Farmaceuticals

This paper discusses ‘farmaceuticals’, the application of the most advanced biotechnology to the most basic methods of agriculture, hence ‘farming’.

This paper explains that ‘farmaceuticals’ developed from transgenics, the implantation of DNA into a plant or animal to change some attribute of the product that plant or animal produces. The author points out that farmaceuticals will contribute to ending world hunger by creating farm crops and animals with higher-than-usual loads of various nutrients, which are prepared and eaten like any other similar food item. The paper relates that transgenic animals or crops can be used to produce drugs, properly called biopharmaceuticals, but many people use the terms ‘biopharmaceuticals’ and ‘farmaceuticals’ interchangeably.
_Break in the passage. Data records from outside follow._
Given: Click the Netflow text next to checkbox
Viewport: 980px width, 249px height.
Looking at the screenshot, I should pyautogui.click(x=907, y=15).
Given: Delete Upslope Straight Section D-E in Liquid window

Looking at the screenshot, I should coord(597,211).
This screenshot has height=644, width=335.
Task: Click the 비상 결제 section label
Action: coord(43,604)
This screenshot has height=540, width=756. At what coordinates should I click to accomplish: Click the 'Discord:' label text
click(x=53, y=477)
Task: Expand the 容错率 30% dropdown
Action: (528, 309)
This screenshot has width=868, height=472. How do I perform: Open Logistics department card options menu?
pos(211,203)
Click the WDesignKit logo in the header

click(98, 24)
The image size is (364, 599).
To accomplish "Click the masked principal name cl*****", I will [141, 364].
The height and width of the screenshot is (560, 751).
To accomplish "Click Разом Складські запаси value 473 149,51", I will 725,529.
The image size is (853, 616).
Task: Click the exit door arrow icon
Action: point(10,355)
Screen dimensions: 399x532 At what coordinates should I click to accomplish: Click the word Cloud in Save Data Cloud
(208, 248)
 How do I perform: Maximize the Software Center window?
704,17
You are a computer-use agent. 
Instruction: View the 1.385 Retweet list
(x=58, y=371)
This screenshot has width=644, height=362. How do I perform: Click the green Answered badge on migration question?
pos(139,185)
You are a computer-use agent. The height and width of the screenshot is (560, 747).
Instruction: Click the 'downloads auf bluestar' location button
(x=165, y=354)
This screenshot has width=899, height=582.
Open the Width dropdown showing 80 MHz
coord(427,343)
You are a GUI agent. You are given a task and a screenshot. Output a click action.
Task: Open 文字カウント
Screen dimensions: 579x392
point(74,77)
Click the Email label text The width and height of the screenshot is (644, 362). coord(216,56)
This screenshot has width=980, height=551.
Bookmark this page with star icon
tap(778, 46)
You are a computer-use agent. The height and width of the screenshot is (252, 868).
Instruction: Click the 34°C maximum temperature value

“This second sort of farmaceutical may indeed have a great effect on the human condition merely because in some instances, producing needed pharmaceuticals through farmaceuticals is less expensive than producing the same compounds in the laboratory. Currently, one of the biggest of these farmaceutical programs is at GTC Biotherapeutics in Framingham, Massachusetts, where scientists are breeding goats and cows to carry genes for therapeutic proteins. (Therapeutic proteins include such compounds as monoclonal antibodies, which help the immune system by recognizing and binding to alien object in the body.) GTC can create a herd of transgenic goats for about $100m, a third of the cost of building a protein production facility of the old-fashioned sort with petrie dishes and so on. That method of creating the proteins costs about $150 a gram. Using goats and cows, it is estimated that “when this method finally gets underway” it may cost as little as $1 to $2 a gram for the same proteins. Since these compounds are used to treat expensive and deadly diseases such as cancer, this sort of farmaceutical could indeed be a boon to humanity.”